Potential Immune Modularly Role of Glycine in Oral Gingival Inflammation

1Department of Orthodontics, Welschnonnenstraße 17, 53111 Bonn, Germany
2Department of Prosthodontics, Preclinical Education, and Material Sciences, Welschnonnenstraße 17, 53111 Bonn, Germany
3Department of Periodontology, Operative and Preventive Dentistry, Welschnonnenstraße 17, 53111 Bon, Germany
4Experimental Dento-Maxillo-Facial Medicine (CRU 208), Welschnonnenstraße 17, 53111 Bonn, Germany

Received 6 August 2013; Accepted 2 October 2013

Academic Editor: Lenin Pavón

Copyright © 2013 Teresa Schaumann et al. This is an open access article distributed under the Creative Commons Attribution License, which permits unrestricted use, distribution, and reproduction in any medium, provided the original work is properly cited.


Gingival epithelial cells (GECs) represent a physical barrier against bacteria and are involved in the processes of innate immunity.
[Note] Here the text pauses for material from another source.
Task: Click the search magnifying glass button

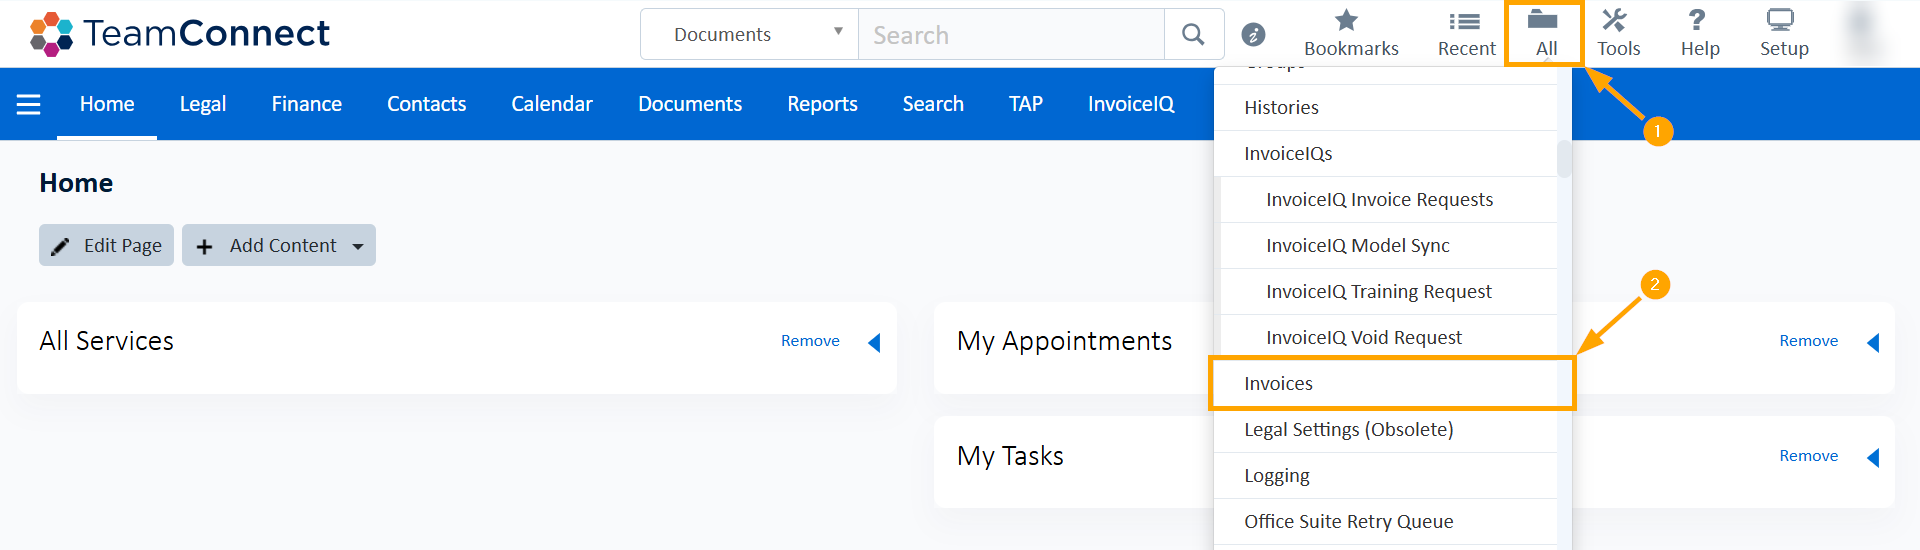Action: (1193, 35)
Recently, an anti-inflammatory and immune-modulatory effect of the amino acid glycine has been demonstrated. However, there is only little information about the immune-modulatory effects of glycine in oral tissues. This study aimed to investigate the existence and role of the glycine receptor in gingival tissue analyzing tissues/cells from extracted human molars via immunohistochemical analysis. In vitro, GECs were challenged by inflammatory conditions with IL-1β alone or in combination with glycine and analyzed for cytokine expression of IL6/IL8 via real-time PCR. On protein level, the effect of nuclear translocalization of NFκB protein p65 was analyzed using immunofluorescence analysis. A distinct proof of the GlyR in oral gingival tissue and keratinocytes could be demonstrated. Isolated challenge of the keratinocytes with IL-1β as well as with glycine resulted in an upregulation of IL6 and IL8 mRNA expression and activation of NFκB pathway. The presence of glycine in combination with the inflammatory stimulus led to a significant decrease in inflammatory parameters. These results indicate a possible anti-inflammatory role of glycine in gingival inflammation and encourage further research on the utility of glycine in the prevention or therapy of inflammatory periodontitis.